13 Fancy Dishes You Should Never Try To Make At Home

For all you ambitious cooks, hosting a dinner party is a great excuse to show off your culinary skills. The week before the party, you'll be planning the menu, practicing dishes, and figuring out how best to impress your guests with your most decadent creations. However, you need to remember that your skills only go so far: You're not actually an award-winning chef, you're not cooking supported by a team of professionals, and you're not in a fully-equipped restaurant kitchen. Consequently, there are some dishes that you should never attempt at home.

Baked Alaska

This multi-part retro dessert made of sponge cake, meringue, and ice cream, involves multiple stages of freezing and baking. Trying to force these two opposite forces to work together is, needless to say, extremely challenging. You have to hope that after several hours of hard work, the ice cream doesn't melt as soon as it's put in the oven.

Baumkuchen

Baumkuchen is a traditional Swiss cake, which is almost impossible to make at home, unless you have some incredible baking skills, and a lot of patience. This labor-intensive cake involves making multiple paper thin layers of cake, which are baked one at a time on top of each other under a grill, to create a cake which looks like the intricate grain of a tree trunk.

Beef Wellington

Beef Wellington is such a decadent roast dish, which can be the most perfect show-off dinner. However, it can also be the biggest disaster of a meal if the pastry is too soggy and the meat isn't cooked through, or if the pastry is burned and the meat is overcooked.

Charlotte Royale

Make a Swiss roll, slice it thinly, and use it to form the outer shell of this delicate cake. Filled with a set raspberry bavarois, this has the potential to be the lightest, sweetest dessert.
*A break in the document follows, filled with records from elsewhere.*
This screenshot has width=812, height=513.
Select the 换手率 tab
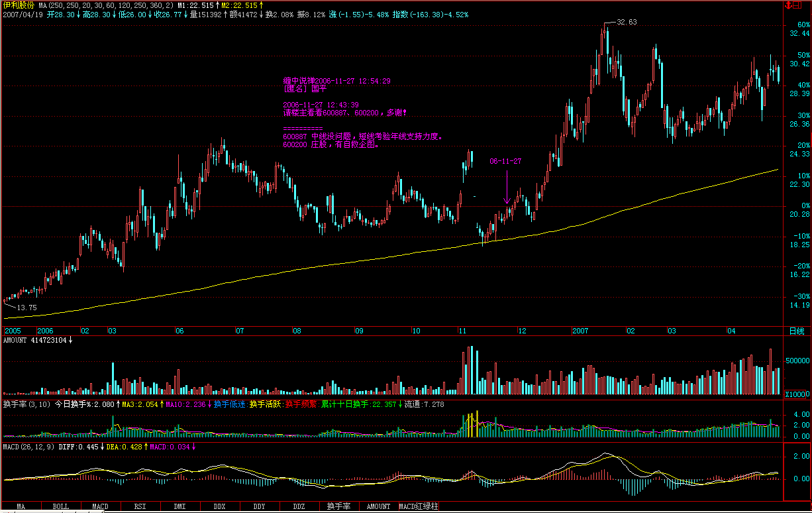[338, 506]
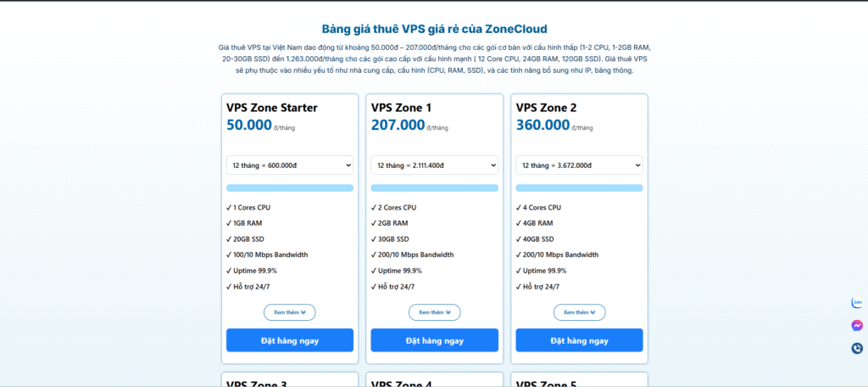Click the VPS Zone Starter plan title

[x=272, y=108]
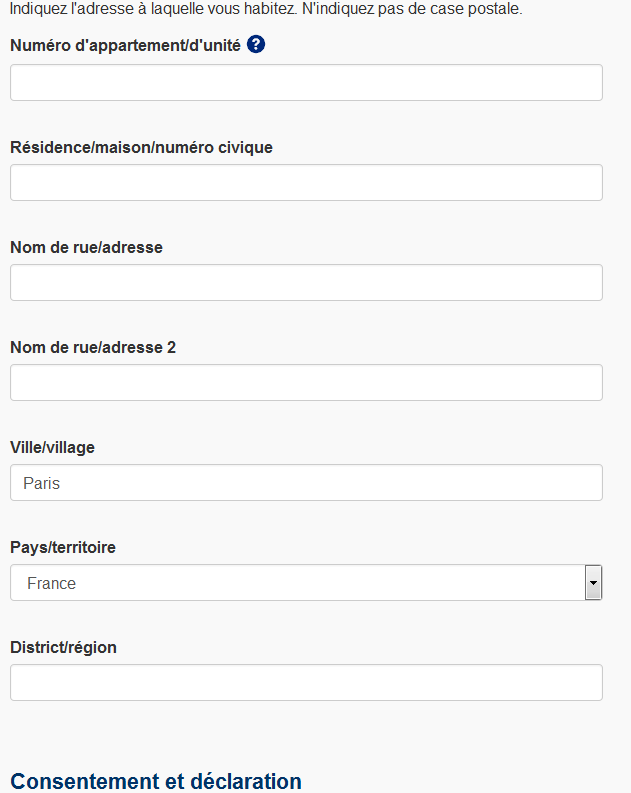
Task: Click the Pays/territoire label
Action: coord(63,547)
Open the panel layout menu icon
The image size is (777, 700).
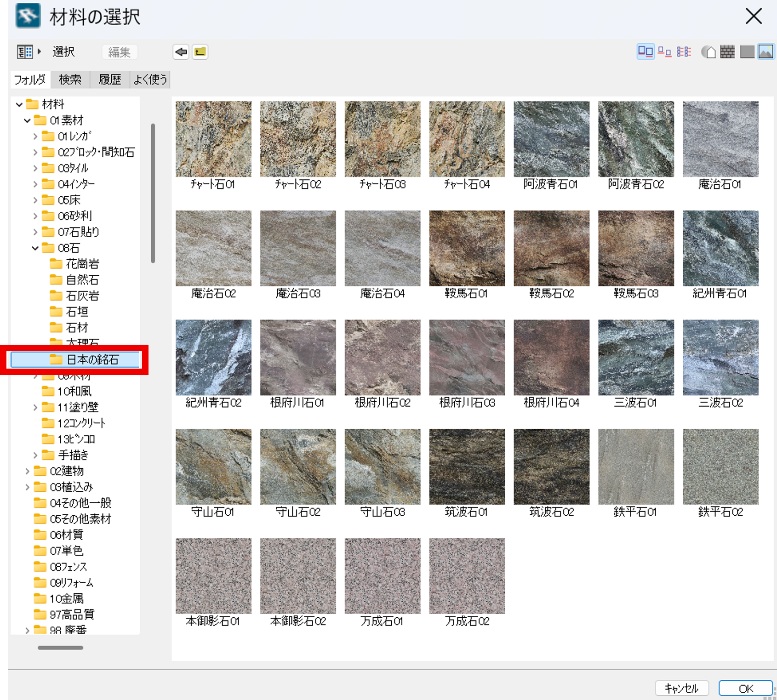pyautogui.click(x=25, y=52)
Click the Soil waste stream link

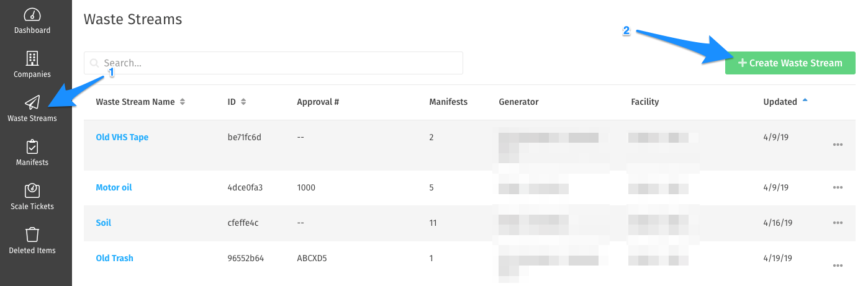103,223
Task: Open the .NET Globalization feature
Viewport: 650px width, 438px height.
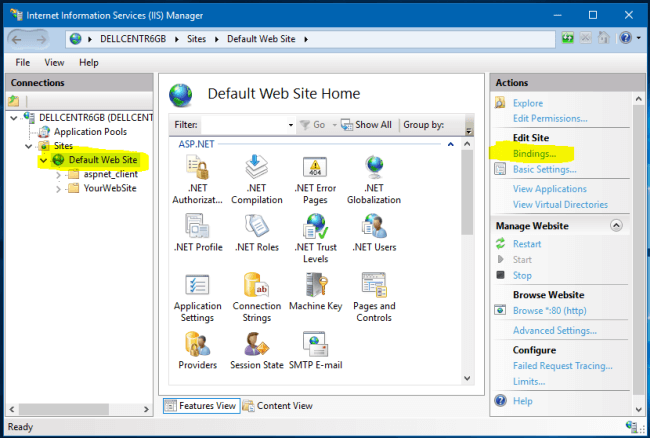Action: (374, 166)

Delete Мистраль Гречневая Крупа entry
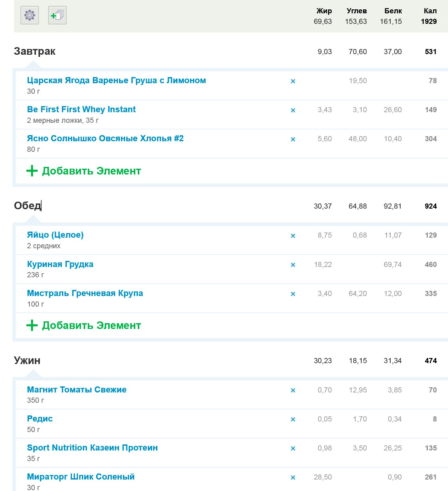293,294
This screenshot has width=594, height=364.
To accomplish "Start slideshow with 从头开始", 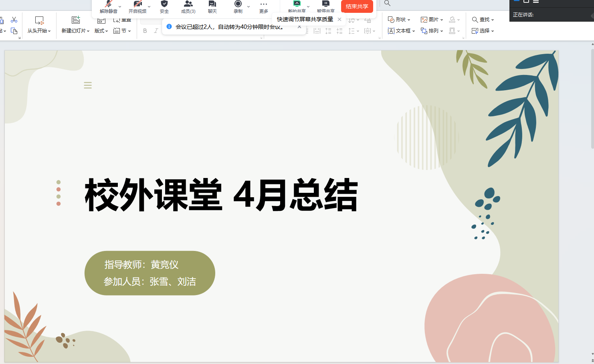I will [x=39, y=24].
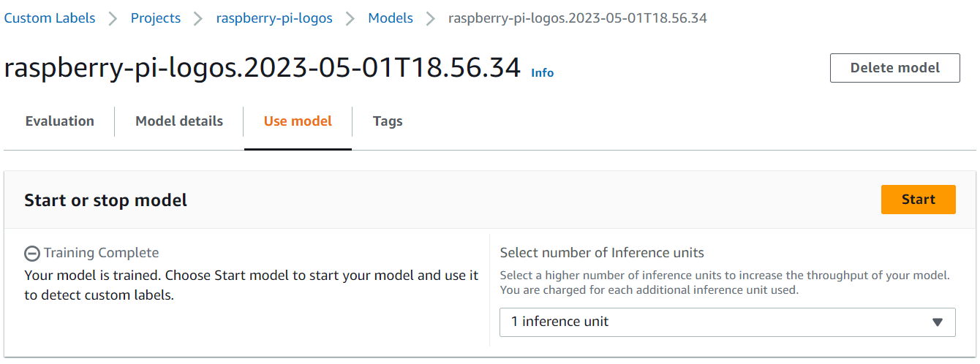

It also has the potential to be a squashed mess, if the custard doesn't set quite perfectly, and the Swiss roll exterior collapses, which is why you should probably just skip trying this one at home.

Consommé

The clarified bouillon, consommé, is a dish that even the most experienced chefs often struggle with. This labor-intensive process involves constantly skimming the impurities off the surface of the clear broth, until you have a perfectly transparent liquid.

Croissants

Baking the perfect flaky, buttery croissant will take you at least two days. Two days of endlessly rolling, folding, resting, and chilling this rich dough. Making croissants is a drawn-out, delicate process, which no amateur baker should attempt to undertake without lots of guidance, step-by-step images, plenty of patience, and a significant amount of spare time.

Eggs Benedict

This seemingly simple breakfast dish has the ability to take a dramatically upsetting turn. Toasting the English muffin and slicing some ham is simple, but perfectly poaching the eggs, and making a hollandaise without it splitting are two rather more difficult challenges.

Mille-Feuille

Mille-Feuille may look like a simple dessert with its three layers of pastry, separated by a vanilla pastry cream, and maybe some fresh berries, but it's far from easy to perfect. The pastry in this French treat is called pâte feuilletée, which the professionals deem to be one of the most difficult pastries to make. If the professionals say it's a struggle, we suggest you don't try it at home.

Oeufs Perigourdins

Anthony Bourdain's dish is a high-risk one to begin with, due to its expensive ingredients. An egg is stuffed with truffles, before being coated in an egg white batter and deep-fried in duck fat. There are numerous places where this recipe could go wrong, leading to lots of upset, and wasted truffles.

Princess Cake

This 14-stage, six-part recipe involves making marzipan, fondant roses, a genoise sponge, fresh jam, and vanilla custard, and is, in reality, distressingly difficult. We recommend that you don't waste several days trying to put this Swedish cake together, and take a trip to Stockholm if you want to try a slice instead.

Salt-Crusted Fish

A simple whole-baked, salt-crusted fish is one of the best ways to enjoy fresh fish. Peeling away the protective white shell to reveal a beautifully cooked fish underneath is a chef's favorite magic trick. However, if you don't pack the salt and egg-white shell together tight enough, the salt crystals can leak into the fish, imparting far too much of their flavor, so that your meal becomes inedible.

Soufflé

If you're making a soufflé, there are two fatal things that can go wrong: It could not rise at all and remain a flat, underwhelming mush of whipped eggs, or it could rise perfectly in the oven, only to fall flat into a sunken mess as soon as you take it out. Serving soufflés at a dinner party is a risky move, unless you have a professional oven, and the most delicate of folding techniques.

Turducken

This decadent dish of a turkey stuffed with a duck, stuffed with a chicken, is not a meal which should ever be seen in anybody's home kitchen. Not only will it likely not fit in your oven, but the delicate process of removing certain bones from the birds so that they fit inside one another perfectly, without losing their body shape, is a skill best left to the experts. If you do manage to slot them all together, you then need to somehow make sure they're all cooked through, but that nothing is overcooked. An impossible task.